* Given data

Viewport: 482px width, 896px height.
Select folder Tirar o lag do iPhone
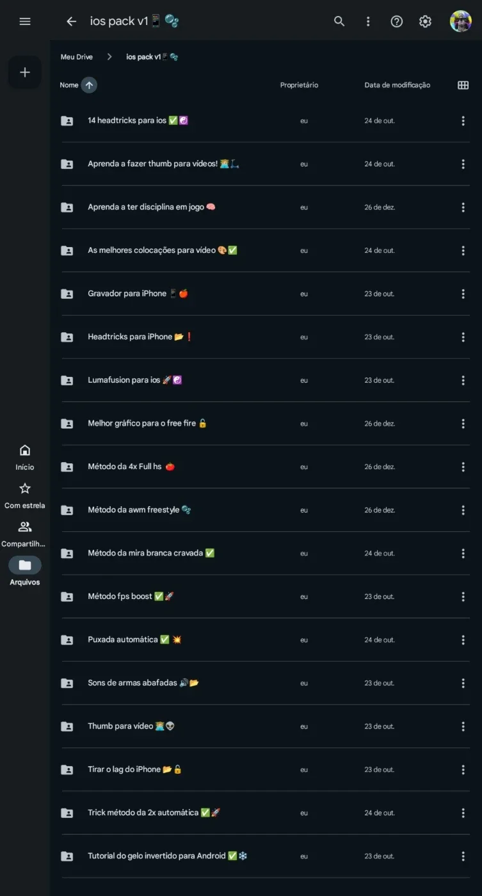pos(266,769)
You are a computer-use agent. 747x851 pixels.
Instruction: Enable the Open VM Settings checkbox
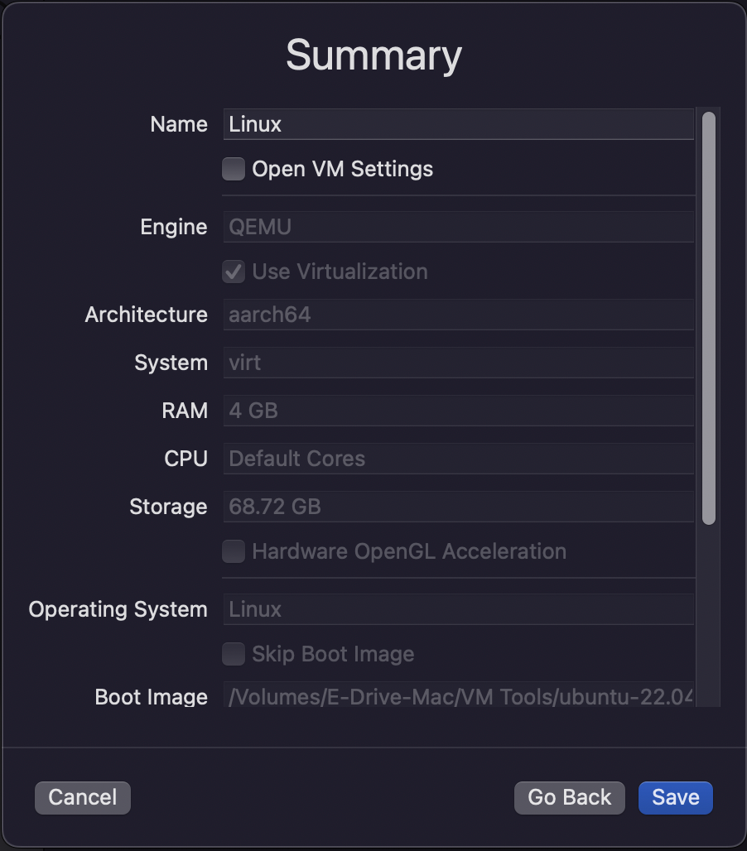(234, 169)
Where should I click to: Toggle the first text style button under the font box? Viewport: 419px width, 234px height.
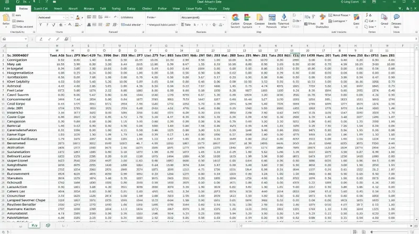coord(40,25)
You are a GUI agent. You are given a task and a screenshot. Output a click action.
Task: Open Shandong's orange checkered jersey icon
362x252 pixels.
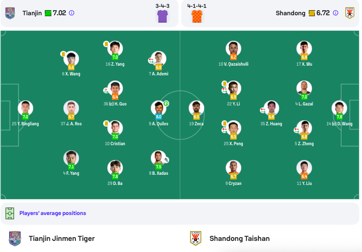click(197, 16)

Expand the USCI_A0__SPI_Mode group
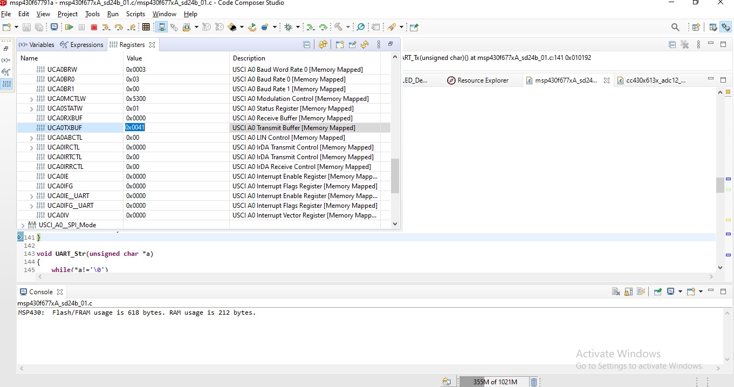23,225
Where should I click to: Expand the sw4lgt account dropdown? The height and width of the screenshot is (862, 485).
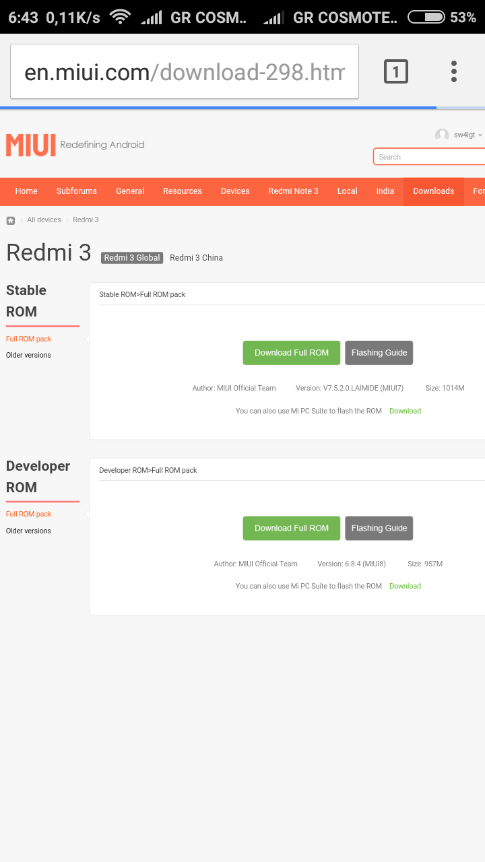[x=467, y=135]

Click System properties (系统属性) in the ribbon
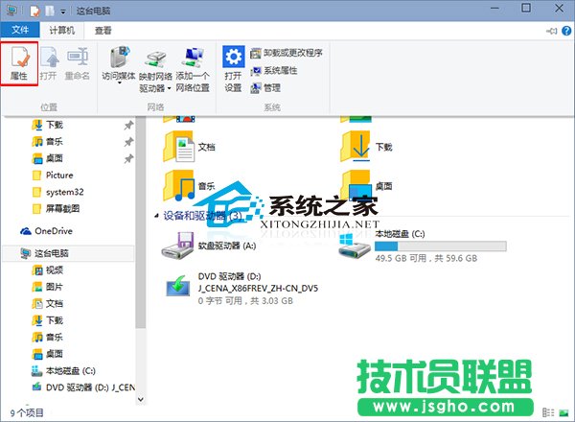pos(279,70)
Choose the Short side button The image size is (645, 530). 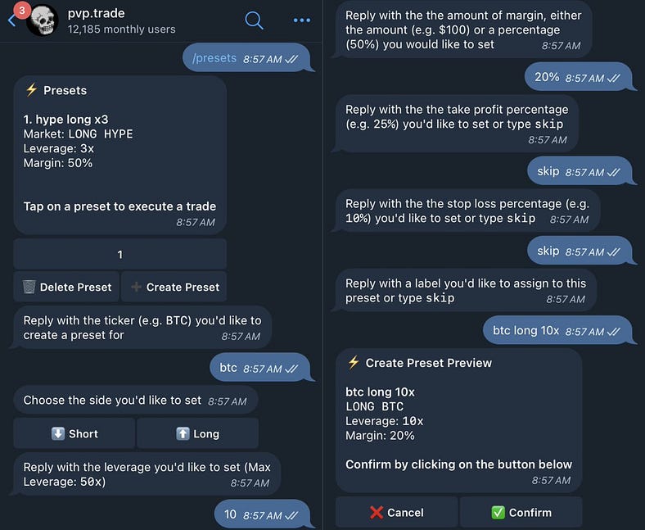pos(74,433)
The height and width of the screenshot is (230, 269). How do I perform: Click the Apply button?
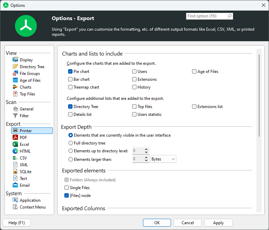point(218,223)
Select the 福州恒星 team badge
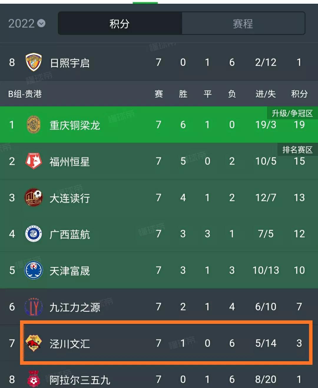 click(33, 161)
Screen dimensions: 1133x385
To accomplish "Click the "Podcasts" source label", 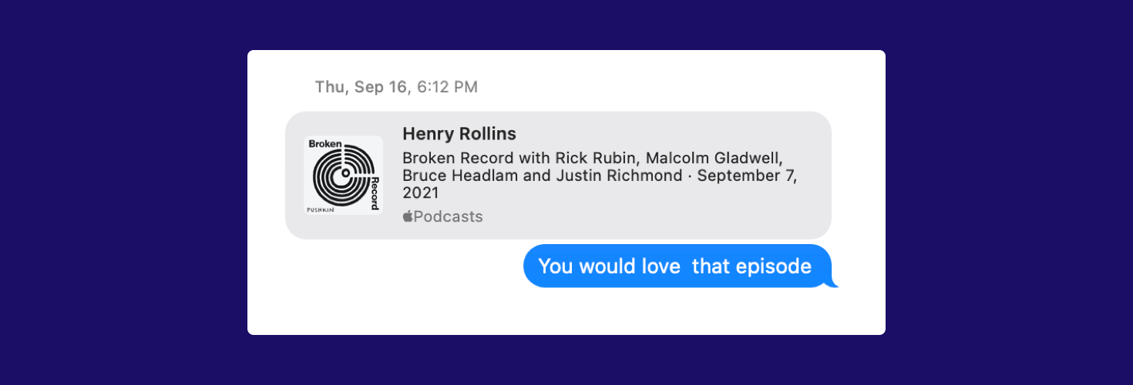I will pyautogui.click(x=448, y=217).
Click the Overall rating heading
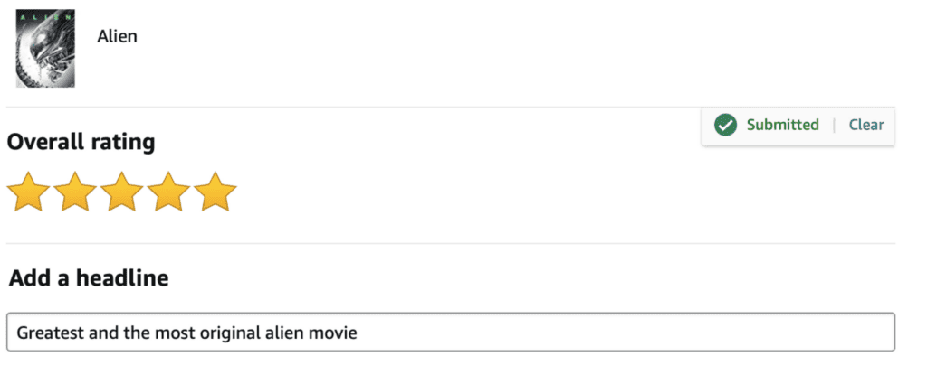 coord(81,142)
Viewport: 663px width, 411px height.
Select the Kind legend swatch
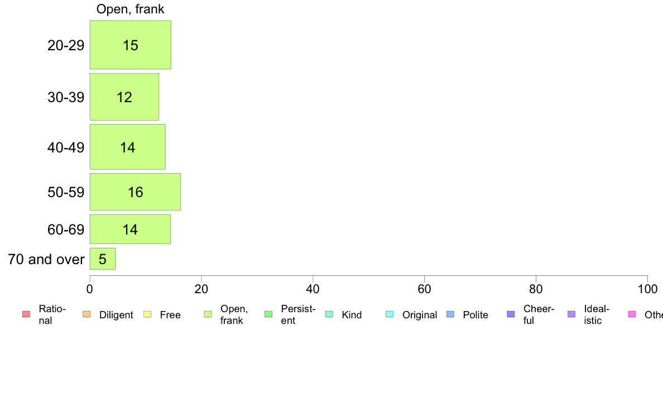329,314
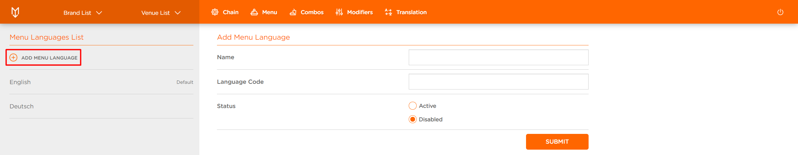The image size is (798, 155).
Task: Click the SUBMIT button
Action: (x=557, y=142)
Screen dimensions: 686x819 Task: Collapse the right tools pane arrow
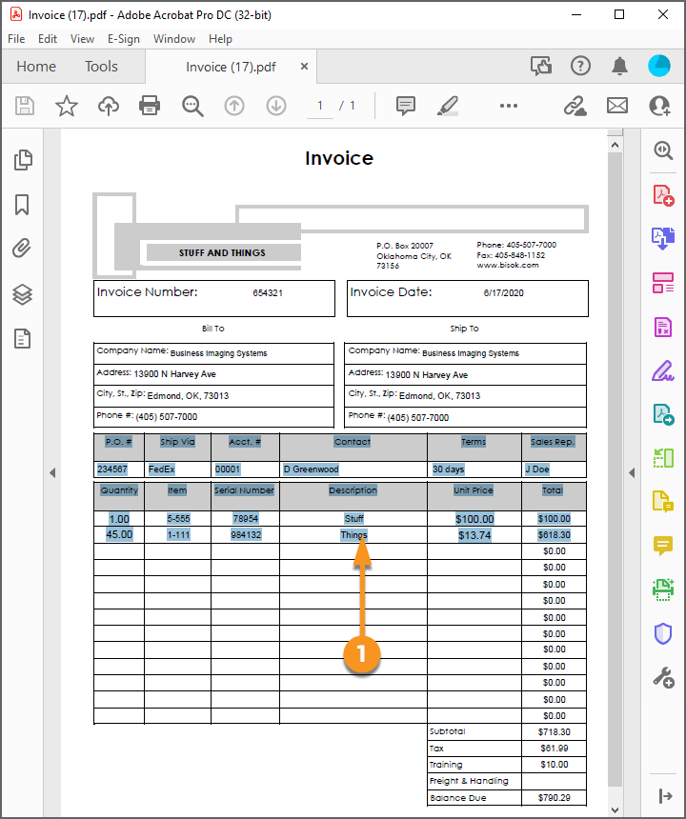click(631, 472)
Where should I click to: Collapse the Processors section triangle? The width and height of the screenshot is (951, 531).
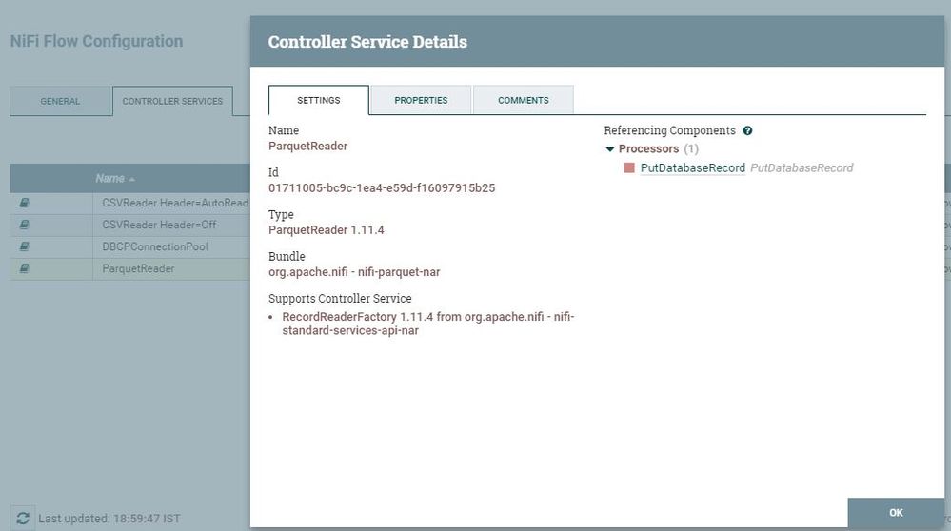coord(609,149)
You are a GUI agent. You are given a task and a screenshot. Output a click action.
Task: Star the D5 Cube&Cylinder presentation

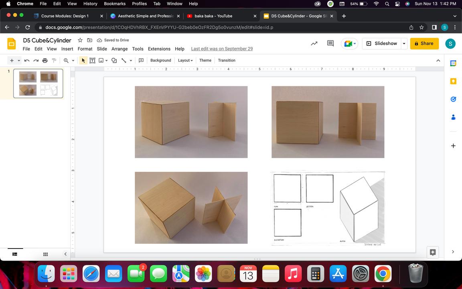click(x=80, y=40)
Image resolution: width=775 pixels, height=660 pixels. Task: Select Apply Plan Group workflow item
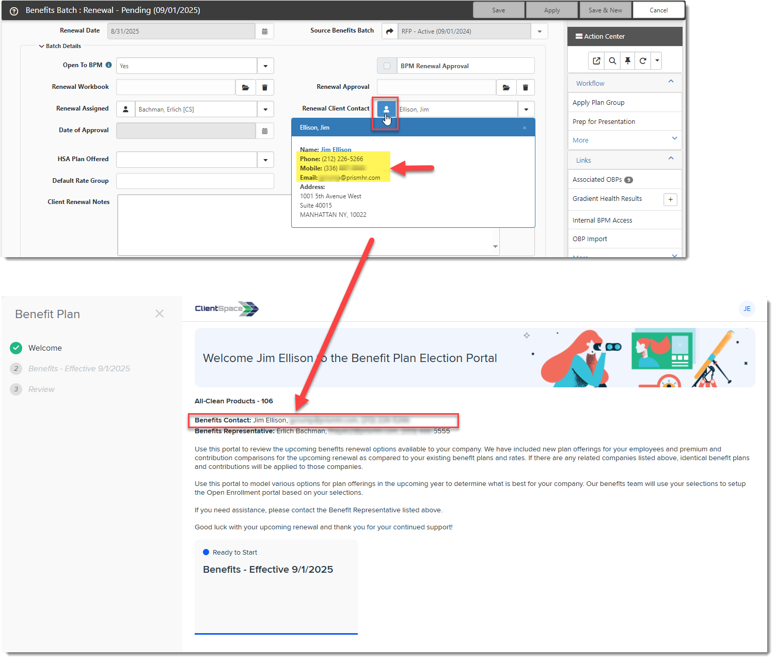pyautogui.click(x=598, y=103)
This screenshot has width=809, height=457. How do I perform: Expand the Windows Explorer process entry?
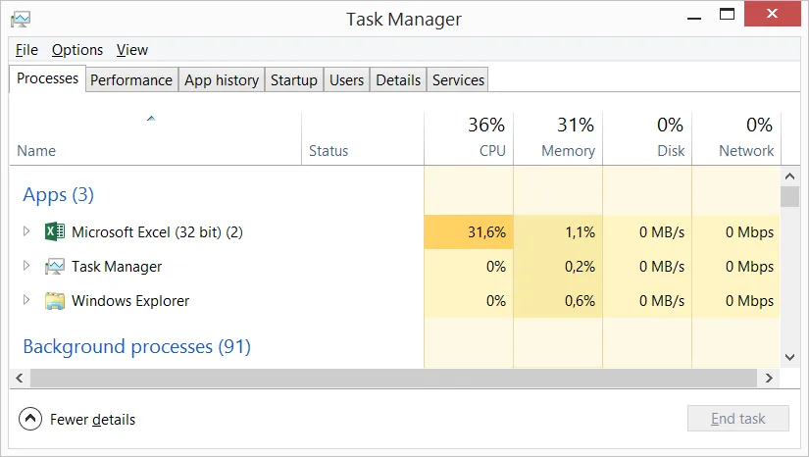[x=26, y=301]
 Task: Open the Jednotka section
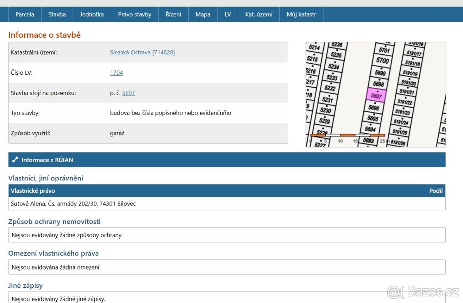(92, 14)
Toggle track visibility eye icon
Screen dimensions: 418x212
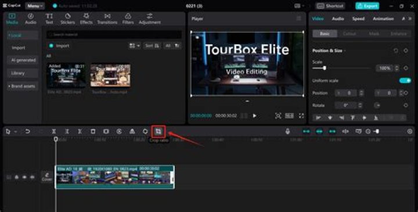pyautogui.click(x=24, y=177)
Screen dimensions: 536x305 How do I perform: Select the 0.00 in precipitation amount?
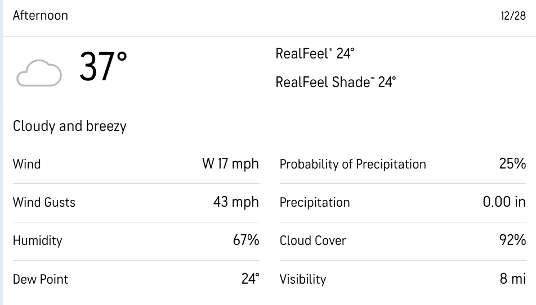point(504,202)
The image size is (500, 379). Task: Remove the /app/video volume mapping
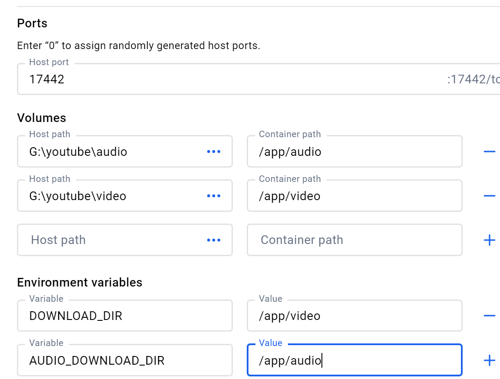coord(489,196)
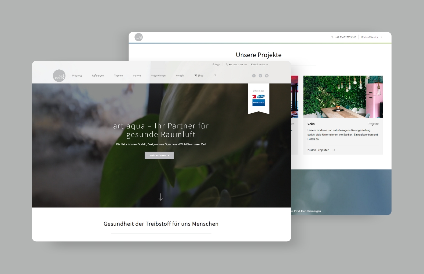Select Service in the navigation bar
Screen dimensions: 424x274
(x=137, y=76)
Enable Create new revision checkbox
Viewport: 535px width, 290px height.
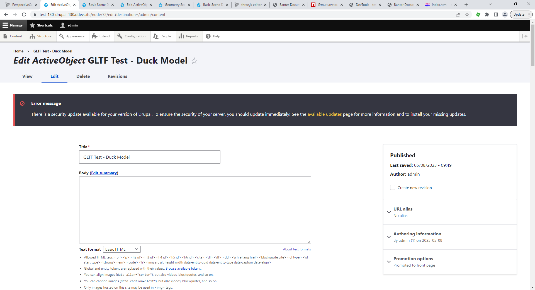coord(393,188)
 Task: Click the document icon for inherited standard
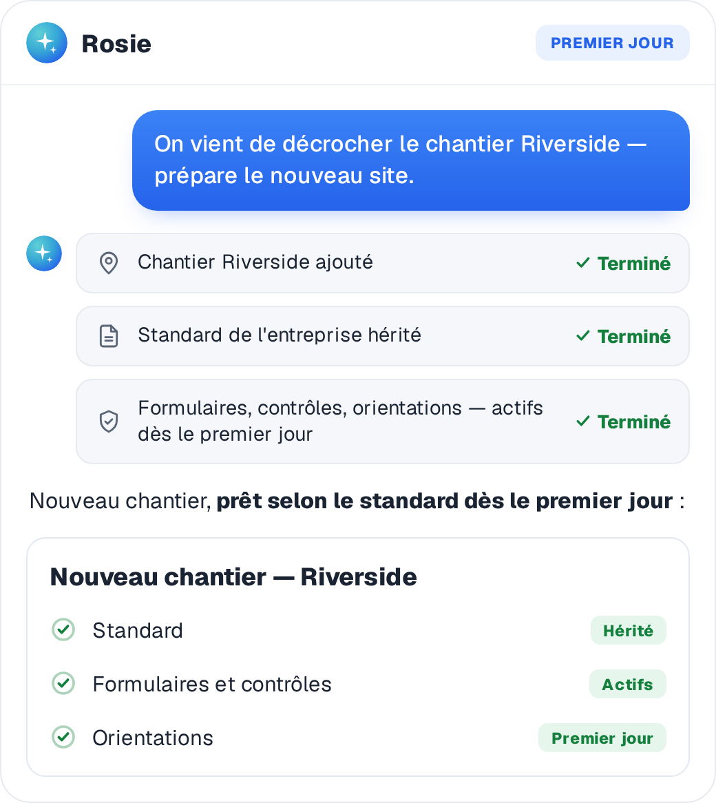[109, 337]
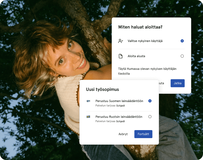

* Exercise goal
Would you give again, exactly as written, the lines from the one containing "This screenshot has" through the end of the records, with no pictures and no other lines?

* The answer
This screenshot has width=809, height=457. How do I perform: Expand the Windows Explorer process entry?
[x=26, y=301]
 Task: Open the Jednotka section
(92, 14)
Toggle track visibility eye icon
Screen dimensions: 418x212
pyautogui.click(x=24, y=177)
Screen dimensions: 536x305 How do I perform: Select the 0.00 in precipitation amount?
point(504,202)
The image size is (500, 379). Task: Remove the /app/video volume mapping
coord(489,196)
Select Service in the navigation bar
Screen dimensions: 424x274
(x=137, y=76)
Enable Create new revision checkbox
Viewport: 535px width, 290px height.
coord(393,188)
 Task: Click the document icon for inherited standard
[109, 337]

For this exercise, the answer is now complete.